Im Gegensatz zum von der Bundesregierung im August 2023 vorgelegten Entwurf, beinhaltet das SBGG die zunächst vorgesehene Regelung zur automatischen Datenweitergabe bei jeder Änderung des Geschlechtseintrags und Vornamen an sämtliche Sicherheitsbehörden wir das Bundeskriminalamt, die Landeskriminalämter, die Bundespolizei, den Verfassungsschutz, den Militärischen Abschirmdienst und weitere nun nicht mehr. Gegen diesen Passus hatte es im Vorfeld massive Kritik durch Verbände, Organisationen und Aktivist:innen gegeben. Frei von Diskriminierung, Misstrauen und Fremdbestimmung ist das SGBB in seiner jetzigen Form jedoch nicht: So gilt weiterhin eine dreimonatige Warte- und Sperrfrist, bevor die Änderung gültig wird, im Spannungs- und Verteidigungsfall wird die Änderung des männlichen Geschlechtseintrags ausgesetzt, Betreiber:innen von Einrichtungen wie etwa Frauensaunen bekommen das Recht eingeräumt, trans Personen den Zutritt zu verweigern. 

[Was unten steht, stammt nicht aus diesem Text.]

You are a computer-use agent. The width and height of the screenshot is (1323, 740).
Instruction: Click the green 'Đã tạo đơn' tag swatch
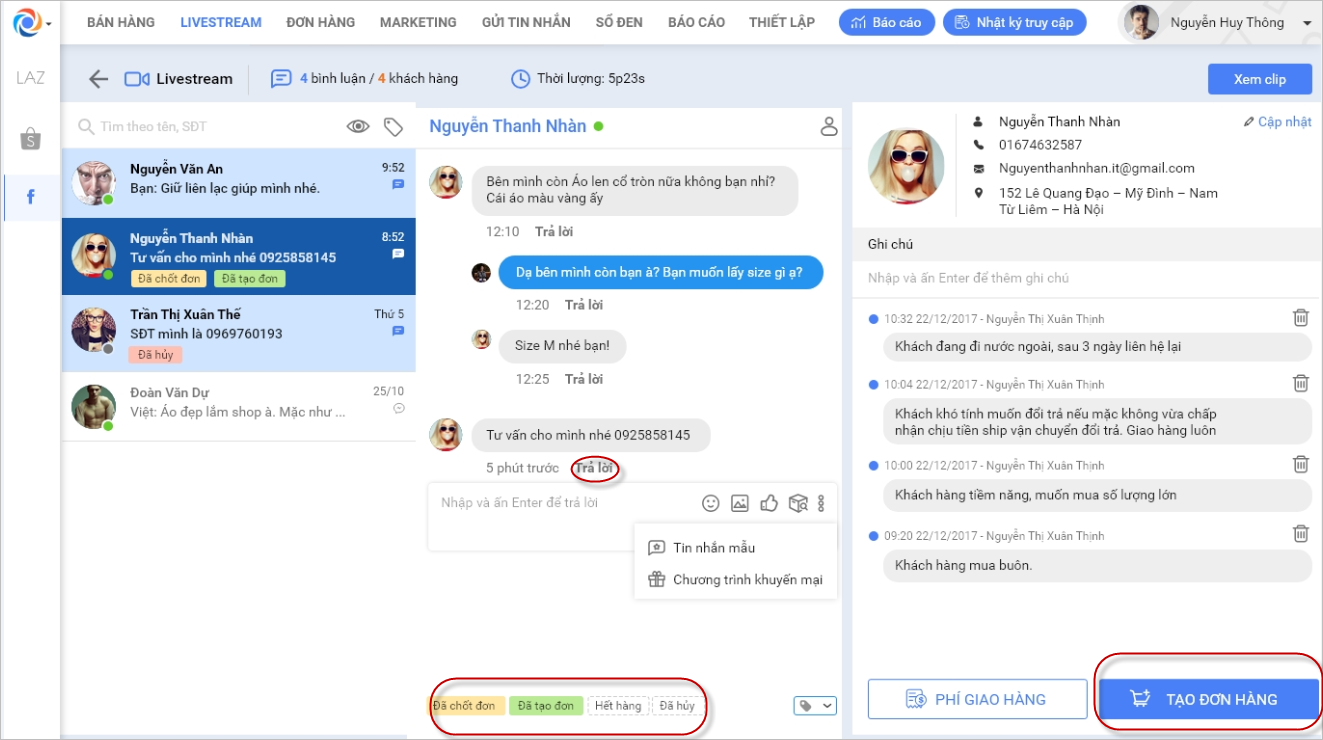(x=545, y=706)
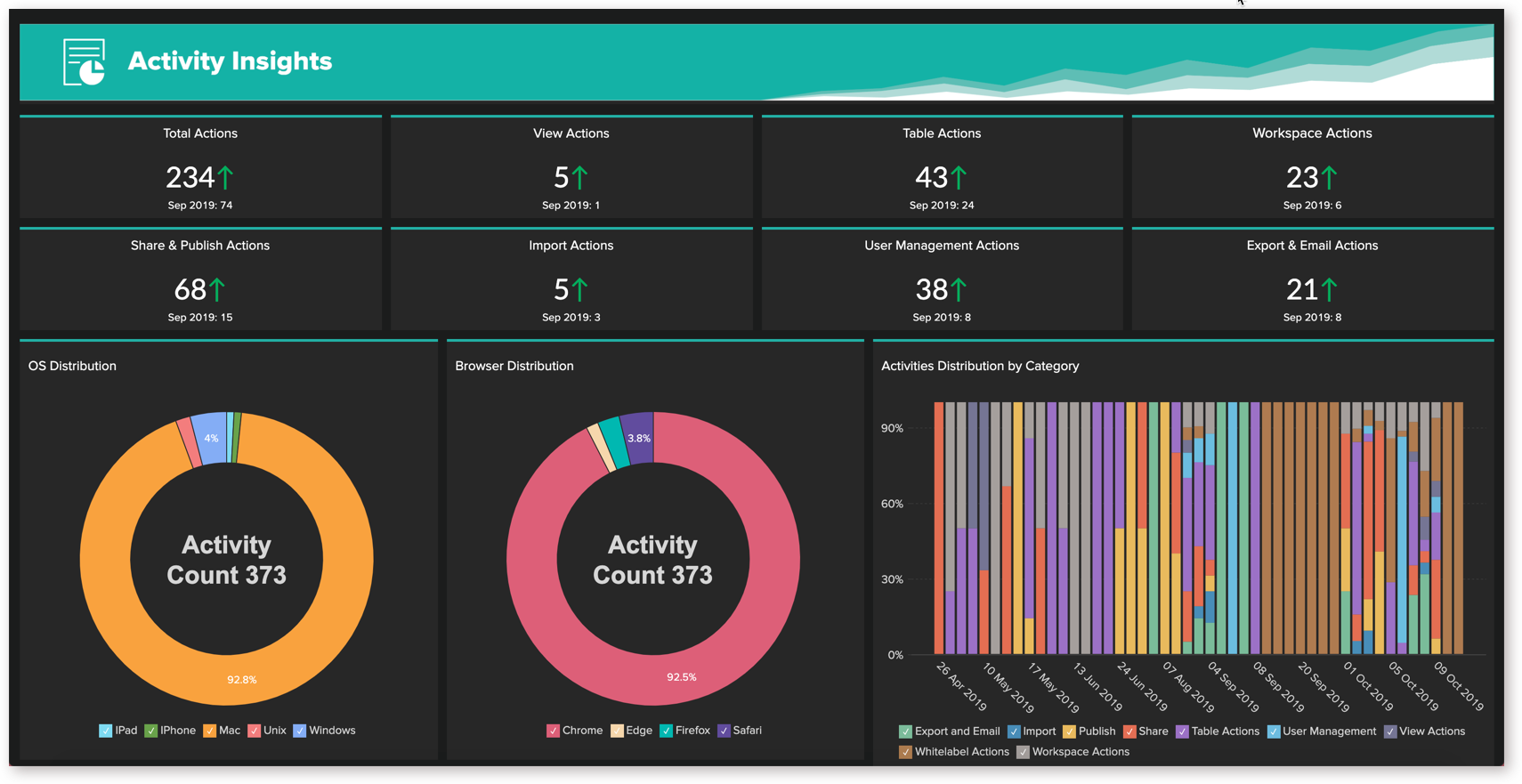The image size is (1522, 784).
Task: Select the Table Actions legend label
Action: [x=1225, y=731]
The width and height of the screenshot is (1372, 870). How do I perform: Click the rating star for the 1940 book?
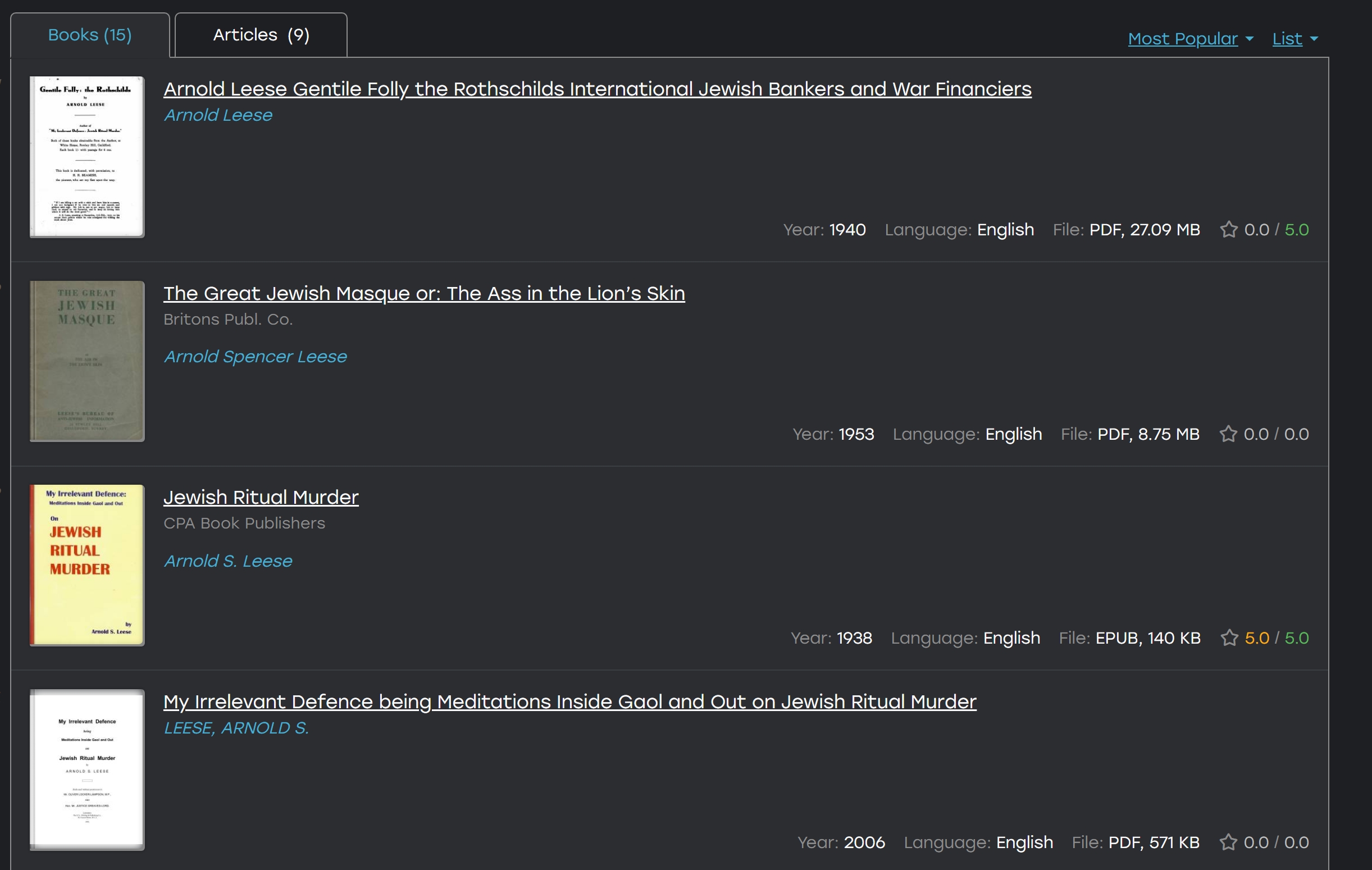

Explizit nicht angetastet werden durch das Gesetz die Vorgaben zu Maßnahmen der medizinischen Transition. Hier bleiben demnach die nervenaufreibenden Prozesse, die insbesondere hinsichtlich der Kostenübernahme durch die Krankenkassen zu langwierigen Kämpfen führen, bestehen. Ein kürzlich vom Bundessozialgericht (BSG) gefälltes Urteil schafft in diesem Zusammenhang zusätzlich große Unsicherheit. Denn während bisher zumindest für binäre trans Personen die Kosten für die medizinische Transition übernommen wurden, steht dies nun in Frage. Geklagt hatte zunächst eine nicht-binäre Person, der die Kostenübernahme für eine geschlechtsangleichende Operation verweigert wurde. Das Gericht argumentierte, es handle sich in diesem Falle um eine „neue Untersuchungs- und Behandlungsmethode“. Darauf habe eine Person erst nach einer entsprechenden Empfehlung des Gemeinsamen Bundesausschusses (G-BA) – dem höchsten Gremium der Selbstverwaltung im Gesundheitswesen bestehend aus Ärzteschaft, Krankenhäusern und Vertreter:innen der Krankenkassen – ein Anrecht. Das BSG-Urteil geht jedoch noch weiter und bezieht auch binäre trans Personen insofern mit ein, als es auf die von der S3-Leitlinie vorgeschlagene partizipative Entscheidungsfindung verweist. Gemeint ist damit, dass Behandelnde und Behandelte gemeinsam über die Behandlung beraten, trans Personen also in die Entscheidungsfindung miteinbezogen werden. Dem BSG zufolge seien die „Kriterien für die medizinische Notwendigkeit einer geschlechtsangleichenden Operation […] danach nicht nach [einem] objektiven – einem Sachverständigengutachten zugänglichen – Maßstab vorgegeben“. Daher subsumiert das Urteil binäre trans Personen nun ebenfalls unter die Kategorie „neue Untersuchungs- und Behandlungsmethode“, sodass gleichermaßen die Empfehlung des G-BA abgewartet werden müsse. Wohlgemerkt handelt es sich beim G-BA um ein Gremium, in dem sowohl eine Patient:innenvertretung als auch Mediziner:innen mit entsprechender Expertise fehlen. Die Fremdbestimmung von trans Personen wird mit einer Bewertung durch den G-BA letztlich demnach fortgeführt. 

Deutlich wird, dass der Kampf für queere Befreiung mit dem nun verabschiedeten SBGG noch lange nicht vorbei ist. Denn zu einer tatsächlichen Selbstbestimmung führt es nicht. Vor allem aber lässt es das System des Kapitalismus unberührt, dem Ausbeutung und Unterdrückung inhärent sind. Es sind die materiellen Bedingungen, die es zu ändern gilt. Diesen Kampf müssen Queers, die ohnehin mehrheitlich Teil der Arbeiter:innenklasse sind, und Arbeiter:innen gemeinsam führen. Es liegt in ihrer beider Interesse, das kapitalistische System und mit ihm das Patriarchat, Ausbeutung und Unterdrückung zu überwinden. Hierin liegt die Voraussetzung, um eine echte queere Befreiung erreichen zu können.